Carpet systems contain a myriad of chemicals in their fiber, dyes, backing, padding, bonding agents, adhesives, antimicrobials, flame retardants, and stain resistance, anti-static, and color fast agents. They also are reservoirs for tracked-in pesticides, dust, dust mites; foster mold growth; and absorb and remit volatile organic chemicals like fragrances and paint fumes. In addition, many solvent-based agents used to clean carpets emit toxic fumes.
The Carpet and Rug Institute (CRI) has established a rating system and testing program (Green Label Plus) that may be used in lieu of the emissions testing criteria of California’s Collaborative for High Performance School (CHPS) Section 01350 (See Products & Materials Committee).
Some people with chemical sensitivities have found that carpet squares with self-adhesive backing have been the best tolerated new carpeting. Others have reacted adversely to such products. More research is necessary to determine what factors in these carpets and/or which brands are best tolerated.
Older carpets are usually better tolerated by people with chemical sensitivities than new ones, as long as they have not become moldy.
Recommendations regarding carpeting (design, materials, and O&M issues)
- Minimize the use of carpeting.
- Use areas rugs in place of carpeting whenever possible.
- Consider using self-adhesive carpet squares.
- Tack rather than glue down (unless using self-adhesive carpet).
- If glue down, use low or no VOC adhesive.
- Air out carpet for at least two weeks prior to installation.
- Exceed building flush-out of two weeks if possible.
- Reduce the need for and the frequency of carpet replacement through good maintenance (e.g., thorough vacuuming and frequent cleaning with low toxic products and procedures—See recommendations by O&M).

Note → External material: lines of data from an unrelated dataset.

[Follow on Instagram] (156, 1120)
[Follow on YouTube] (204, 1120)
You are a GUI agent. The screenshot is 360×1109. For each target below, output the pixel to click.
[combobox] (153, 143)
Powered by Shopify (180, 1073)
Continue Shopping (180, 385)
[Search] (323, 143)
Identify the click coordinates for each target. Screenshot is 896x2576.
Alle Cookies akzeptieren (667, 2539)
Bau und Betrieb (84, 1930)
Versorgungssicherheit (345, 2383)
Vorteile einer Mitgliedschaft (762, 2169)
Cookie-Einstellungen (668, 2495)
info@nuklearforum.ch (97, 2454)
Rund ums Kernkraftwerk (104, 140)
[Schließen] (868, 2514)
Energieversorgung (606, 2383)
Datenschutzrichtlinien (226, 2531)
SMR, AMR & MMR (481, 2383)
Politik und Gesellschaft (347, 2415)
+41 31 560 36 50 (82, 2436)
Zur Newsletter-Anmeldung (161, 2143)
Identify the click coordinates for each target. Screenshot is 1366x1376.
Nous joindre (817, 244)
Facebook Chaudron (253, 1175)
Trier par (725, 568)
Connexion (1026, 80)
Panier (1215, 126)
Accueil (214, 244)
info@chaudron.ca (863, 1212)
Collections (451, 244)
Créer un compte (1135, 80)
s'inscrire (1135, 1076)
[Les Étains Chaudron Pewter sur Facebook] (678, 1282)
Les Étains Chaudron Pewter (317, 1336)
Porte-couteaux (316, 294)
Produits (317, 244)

- Minimize amount of carpet that is replaced, limit replacement to damaged areas. (A major advantage of carpet square systems is that smaller sections can be replaced).
Appendix 5—Use and Occupancy
Non industrial businesses/activities that may generate chemical pollutants include, but are not limited to:
- Hair and Nail Salons
- Grills & BBQ
- Furniture stores
- Woodworking and crafts shops
- Art/Pottery studios
- Auto Parts
- Tobacco Shops
- Tattoo Parlors
- Dry Cleaners
- Nurseries (Plants)
- Landscaping, Pest Control
- Candle/Soap/bath shops
- Pet Shops
- Photo/Printing/Copy shops
- Specialty foods stores
- Leather goods stores
- Perfume shops or departments
- Labs (eyeglasses, medical, etc.)
- Dental offices
- Dialysis Centers
Areas that should be vented directly to the outside include: kitchens, labs, computer rooms, copy/fax areas, printer or blueprint rooms, storage areas for toxic materials, showers, locker rooms, and areas where animals are present.
Use low allergen plants (see Ogren Plant Allergy Scale).
Plant female trees and shrubs (they do not produce pollen).
Avoid the use of plants that have strong fragrances, such as jasmine, lavender, peppermint, and roses.
Avoid or minimize lawn/turf areas to reduce mowing emissions and chemical usage.
Use low growing fine fescue, buffalo grass, or other turf grass which requires little or no mowing.
Use a wide variety of plant materials.
Group plants with similar water and cultural needs.
Do not crowd plants.
Leave gaps in groundcover to create less hospitable habitat for pests.
Plant deciduous shade trees on the south and west sides of buildings. The shade reduces interior temperatures and reduces A/C usage during summer months.
Use low or no VOC paints, stains and finishes on outside equipment including benches, poles, decks, and other outdoor equipment. (see recommendations from Building Products & Materials group)
Avoid organic mulches (cocoa beans, peat moss, bark, wood chips) as they emit volatile fumes and may harbor mold.
Avoid railroad ties as they contain creosote.
Utilize stone, clay, concrete, and other hard, non-volatile materials to create borders and frame gardens.